Una gioia per gli occhi, un qualcosa che, probabilmente, è rimasto impressa dentro alla memoria dei tifosi più piccoli del Parma, accecati da quel nanerottolo così divertente da vedere.

Il primo urlo … di una lunga serie

Quello di sabato pomeriggio, arrivato dopo la prima rete in assoluto in Serie A, è stato il primo vero grido della sofferta stagione di Adrian, rientrato da poco dopo una serie di gravi infortuni muscolari, capaci di fargli saltare molte partite della stagione.

Dei mali fastidiosi, antipatici per lui, per il Parma e per noi appassionati di calcio, che, per qualche mese, siamo stati privati di uno dei giocatori più interessanti del nostro campionato, il quale, nella sua fase iniziale, ne era stato anch’esso abbagliato.
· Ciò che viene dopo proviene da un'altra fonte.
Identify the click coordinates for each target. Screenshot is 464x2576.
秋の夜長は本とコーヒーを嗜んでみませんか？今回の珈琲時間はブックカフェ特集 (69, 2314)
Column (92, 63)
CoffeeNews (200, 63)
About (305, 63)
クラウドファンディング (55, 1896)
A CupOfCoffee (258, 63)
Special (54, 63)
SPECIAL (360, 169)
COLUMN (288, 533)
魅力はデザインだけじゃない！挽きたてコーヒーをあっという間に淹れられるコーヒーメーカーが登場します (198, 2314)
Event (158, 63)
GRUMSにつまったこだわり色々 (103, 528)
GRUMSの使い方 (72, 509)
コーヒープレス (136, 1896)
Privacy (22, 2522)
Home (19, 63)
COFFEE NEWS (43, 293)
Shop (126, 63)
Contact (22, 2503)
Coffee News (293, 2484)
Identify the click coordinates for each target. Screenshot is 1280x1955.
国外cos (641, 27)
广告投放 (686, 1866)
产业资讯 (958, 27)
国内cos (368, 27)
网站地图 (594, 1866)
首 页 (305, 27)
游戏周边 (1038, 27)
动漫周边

Pur non segnando, infatti, il piccolo catalano era il motore bello e lucidissimo dell’entusiasmante banda di Pecchia, la quale, nella primissima fase della stagione, sembrava indirizzata verso una salvezza tranquilla, al riparo dalla lotta salvezza.

Le tante assenze e qualche scelta tattica non lungimirante sono costate, invece, parecchi punti in classifica e la panchina del tecnico, sostituito dall’ex Inter Chivu, che, a differenza del collega, ha scelto di non schierare più il catalano come mediano, ma come mezzala, offrendogli più sbocchi per liberare la sua pericolosità offensiva.

Ecco, dunque, che, dopo tante partite in cui aveva acceso la manovra ducale dal basso, sabato pomeriggio Adrian ha trovato finalmente la via della rete, liberando tutta la rabbia e la frustrazione per una stagione che, per colpa del Fato, non è andata come avrebbe potuto.

Tuttavia, mancano ancora sette partite e la sensazione è che lo spagnolo sia sulla strada giusta per ritrovare la condizione ideale, utile a far divertire il pubblico di Parma e quello dell’intero campionato di Serie A: non possiamo che leccarci i baffi.